Friday, July 17, 2009

Of Vegetables and Rebels (and Rebellious Vegetables)

I will never forget the first time Ken showed me this house. The transfer from Michigan to Mississippi came quickly, and so he was down here for two and a half months before Lotus and I (with Joaquin in uterine tow) followed.

During that time, Ken was in charge of finding us a house. Yes, that's right, he picked our house sight (mostly) unseen by myself. So the day we took possession, and he drove me through the neighborhood grandly named "Plantation", I was struck dumb. Surely there was some mistake? Surely this was a passage to another, more modest neighborhood? But no, these giant plantation-style houses were, in fact, part of the same neighborhood I was to live in. Amazing! I was overwhelmed by the beauty of it all. I had come from a 900 square foot, GI Bill-built, brick ranch from a Detroit suburb. To me, this was some sort of golf course-centered Shangra-La, with a mysterious entity called a "homeowners association" guarding us all with their "covenants". I had little idea what those last two points meant, other than we had to pay them a large sum of money each year, but it seemed to me, at first, rather like nobles presenting their king with a portion of their harvest and whatnot.
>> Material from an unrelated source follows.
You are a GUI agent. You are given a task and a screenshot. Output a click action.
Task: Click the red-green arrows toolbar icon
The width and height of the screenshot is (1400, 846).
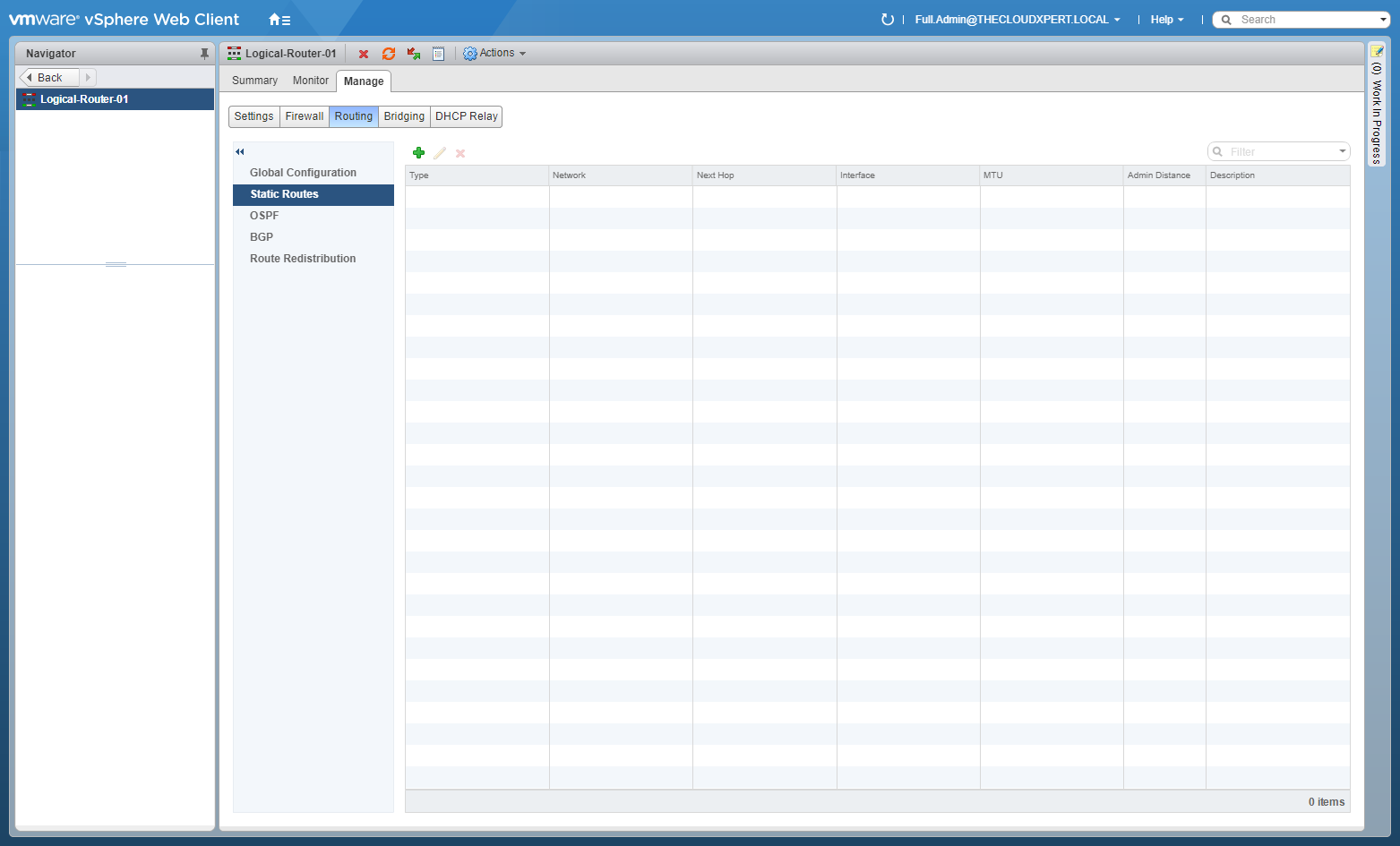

Ah....but fast forward 5 years later, and how the nobles stew in malcontent. What once seemed to be an offering of goodwill to the HOA has now begun to smack of "protection money" paid out to the Mafia. Covenants are enforced so irregularly, dues spent so recklessly, the very identity of those on "the Board" so shrouded in mystery that one cannot help but bristle under the yoke of Plantation tyrany!

And so, dear readers, the suburban rebel has undertaken a small civil war from the cul-de-sac at the back of the sub. She has, in clear violation of the covenants, planted food crops in the front yard. Yes, that's right, she has dared to plant one watermelon vine, five tomato plants, and two peppers in the flower bed right smack in the front of her house. She has gleefully watered those plants faithfully! She has weeded! She has taken steps to protect them from rabbits AND insects (organic steps, to be sure)! She has spoken soothing words over them to encourage their growth!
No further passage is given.